Stored items:
◇ ◇ ◇ ◇
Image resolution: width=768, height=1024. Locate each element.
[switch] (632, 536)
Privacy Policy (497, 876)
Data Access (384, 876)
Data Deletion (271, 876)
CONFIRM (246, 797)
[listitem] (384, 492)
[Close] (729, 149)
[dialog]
◇ ◇ ◇ ◇
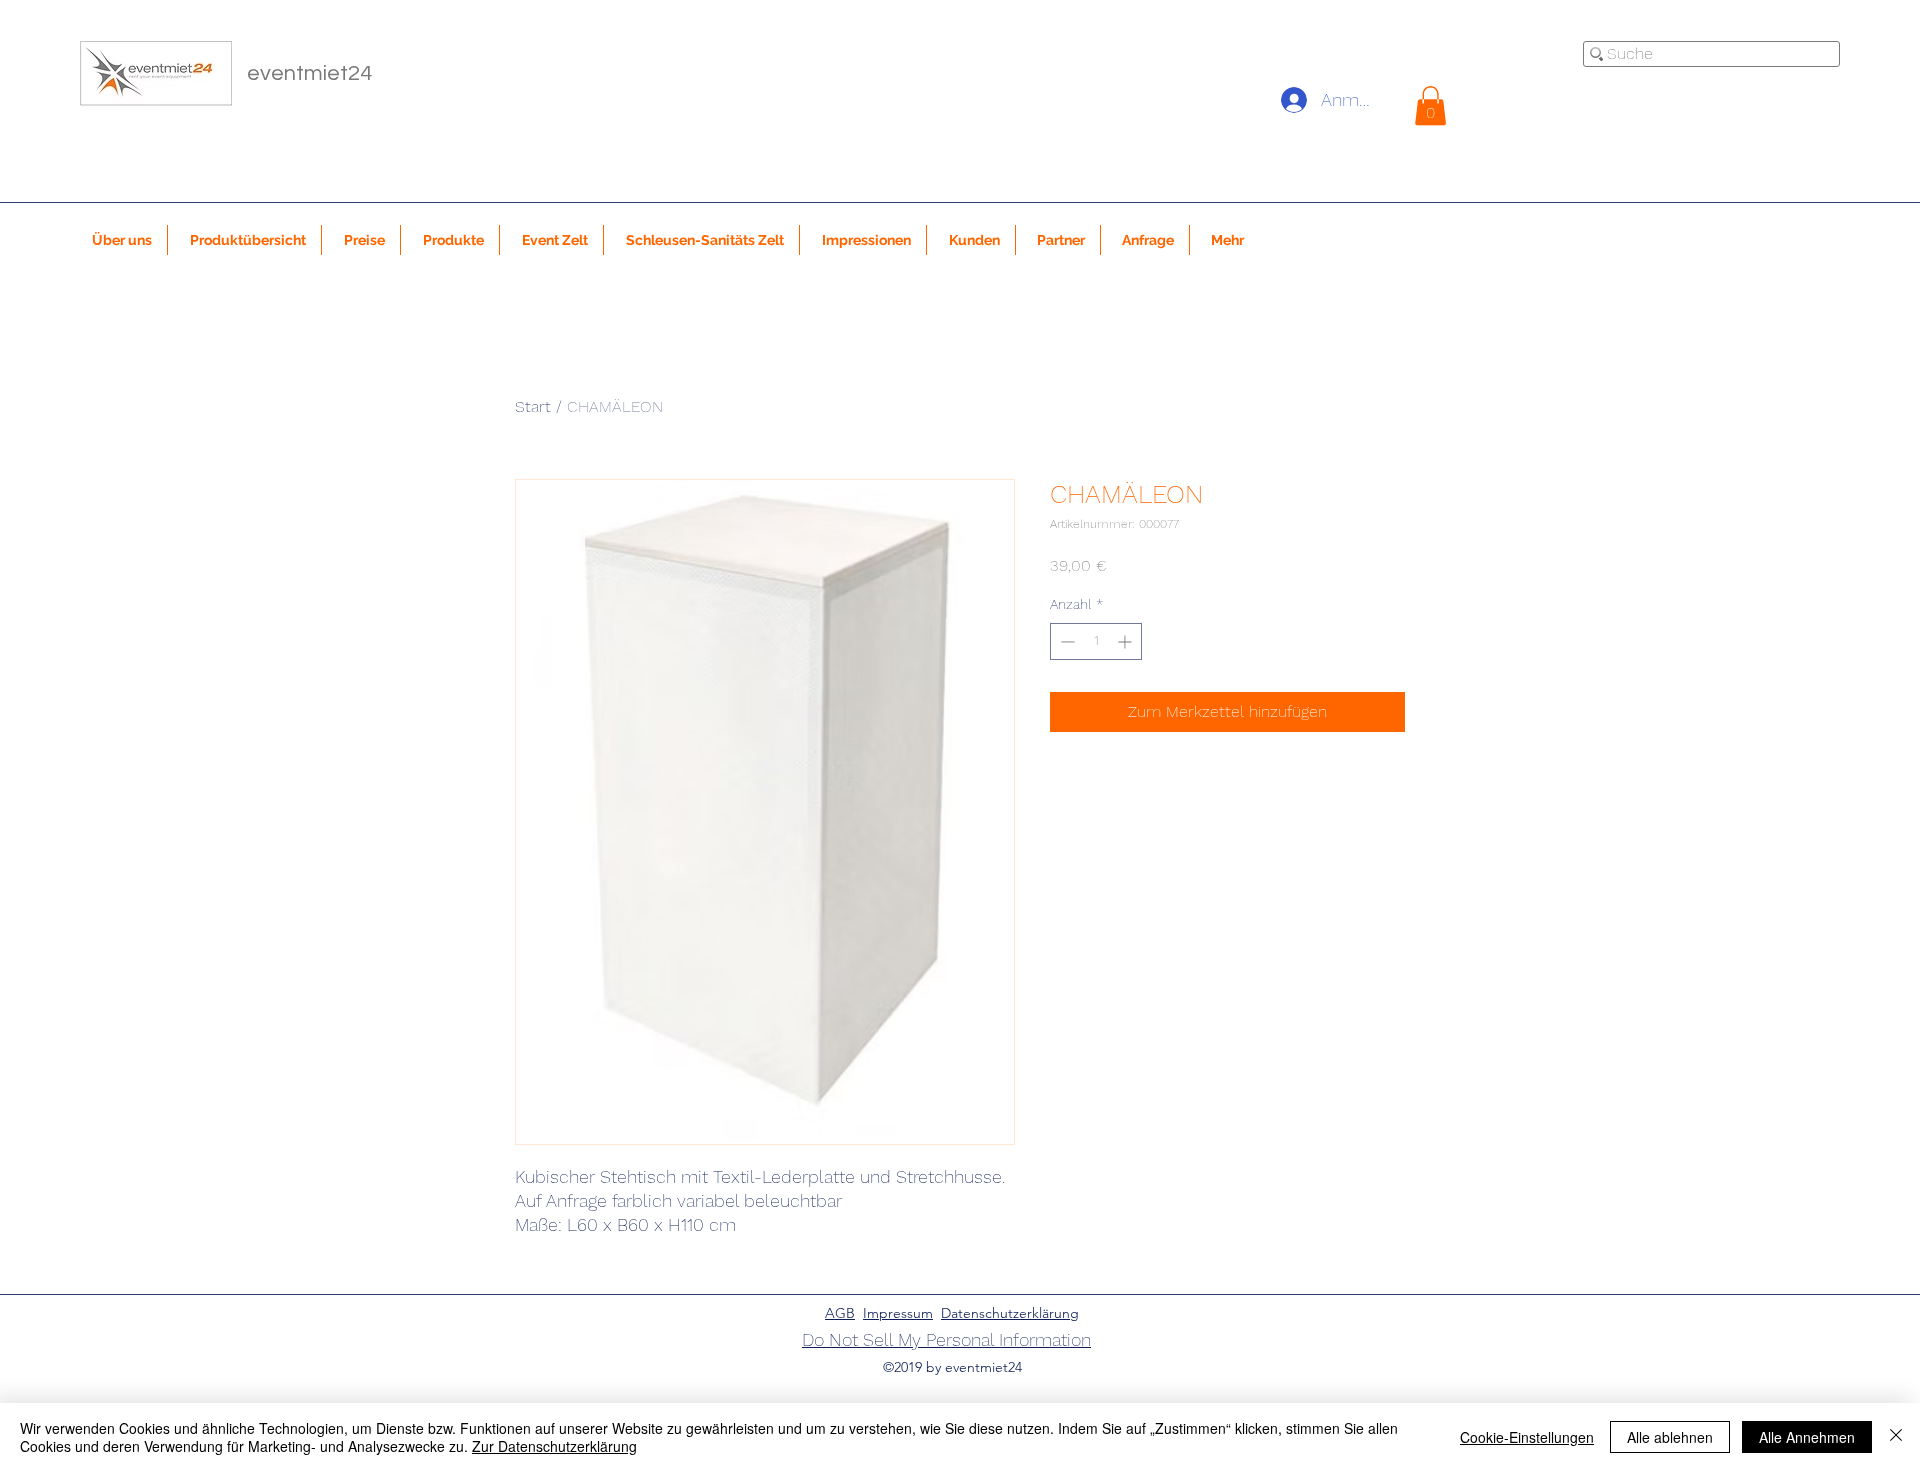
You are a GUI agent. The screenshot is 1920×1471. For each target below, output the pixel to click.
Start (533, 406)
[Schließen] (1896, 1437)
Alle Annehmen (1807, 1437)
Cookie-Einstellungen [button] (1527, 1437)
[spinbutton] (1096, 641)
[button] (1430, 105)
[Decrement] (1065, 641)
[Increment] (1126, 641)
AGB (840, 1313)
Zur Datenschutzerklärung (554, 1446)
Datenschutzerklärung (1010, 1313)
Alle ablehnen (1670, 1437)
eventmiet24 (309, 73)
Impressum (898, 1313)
◇ ◇ ◇ ◇
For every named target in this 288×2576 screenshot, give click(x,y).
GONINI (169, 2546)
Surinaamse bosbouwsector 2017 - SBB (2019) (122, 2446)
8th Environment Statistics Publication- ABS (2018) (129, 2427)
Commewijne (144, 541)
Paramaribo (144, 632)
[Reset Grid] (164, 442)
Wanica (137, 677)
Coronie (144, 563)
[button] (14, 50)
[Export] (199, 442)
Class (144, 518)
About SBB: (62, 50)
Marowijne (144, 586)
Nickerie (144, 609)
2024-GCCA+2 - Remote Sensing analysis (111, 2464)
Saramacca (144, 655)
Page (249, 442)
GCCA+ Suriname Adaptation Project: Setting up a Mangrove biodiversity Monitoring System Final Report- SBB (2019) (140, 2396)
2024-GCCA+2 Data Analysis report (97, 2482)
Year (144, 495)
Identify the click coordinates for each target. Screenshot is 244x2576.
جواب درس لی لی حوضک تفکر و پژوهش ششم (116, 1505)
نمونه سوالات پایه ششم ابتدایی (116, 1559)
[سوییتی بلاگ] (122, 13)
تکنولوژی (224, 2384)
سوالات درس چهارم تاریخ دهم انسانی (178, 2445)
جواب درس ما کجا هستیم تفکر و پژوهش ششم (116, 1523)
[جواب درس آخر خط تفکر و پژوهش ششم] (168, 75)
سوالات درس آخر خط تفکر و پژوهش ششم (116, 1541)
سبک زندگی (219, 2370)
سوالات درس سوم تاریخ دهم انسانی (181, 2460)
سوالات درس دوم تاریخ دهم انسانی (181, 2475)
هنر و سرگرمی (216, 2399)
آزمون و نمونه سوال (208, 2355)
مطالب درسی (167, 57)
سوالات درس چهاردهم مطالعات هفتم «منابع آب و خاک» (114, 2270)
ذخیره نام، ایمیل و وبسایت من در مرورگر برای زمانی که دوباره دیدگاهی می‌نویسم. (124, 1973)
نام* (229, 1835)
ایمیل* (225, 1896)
◇ ◇ ◇ ◇
* [Directions for this task] Copy out only the lines of the records above from the one with "Marowijne (144, 586)" through the one with "سوالات درس چهاردهم", exactly as they stand, both included.

* [Problem solution]
Marowijne (144, 586)
Nickerie (144, 609)
2024-GCCA+2 - Remote Sensing analysis (111, 2464)
Saramacca (144, 655)
Page (249, 442)
GCCA+ Suriname Adaptation Project: Setting up a Mangrove biodiversity Monitoring System Final Report- SBB (2019) (140, 2396)
2024-GCCA+2 Data Analysis report (97, 2482)
Year (144, 495)
Identify the click coordinates for each target. Screenshot is 244x2576.
جواب درس لی لی حوضک تفکر و پژوهش ششم (116, 1505)
نمونه سوالات پایه ششم ابتدایی (116, 1559)
[سوییتی بلاگ] (122, 13)
تکنولوژی (224, 2384)
سوالات درس چهارم تاریخ دهم انسانی (178, 2445)
جواب درس ما کجا هستیم تفکر و پژوهش ششم (116, 1523)
[جواب درس آخر خط تفکر و پژوهش ششم] (168, 75)
سوالات درس آخر خط تفکر و پژوهش ششم (116, 1541)
سبک زندگی (219, 2370)
سوالات درس سوم تاریخ دهم انسانی (181, 2460)
سوالات درس دوم تاریخ دهم انسانی (181, 2475)
هنر و سرگرمی (216, 2399)
آزمون و نمونه سوال (208, 2355)
مطالب درسی (167, 57)
سوالات درس چهاردهم مطالعات هفتم «منابع آب و خاک» (114, 2270)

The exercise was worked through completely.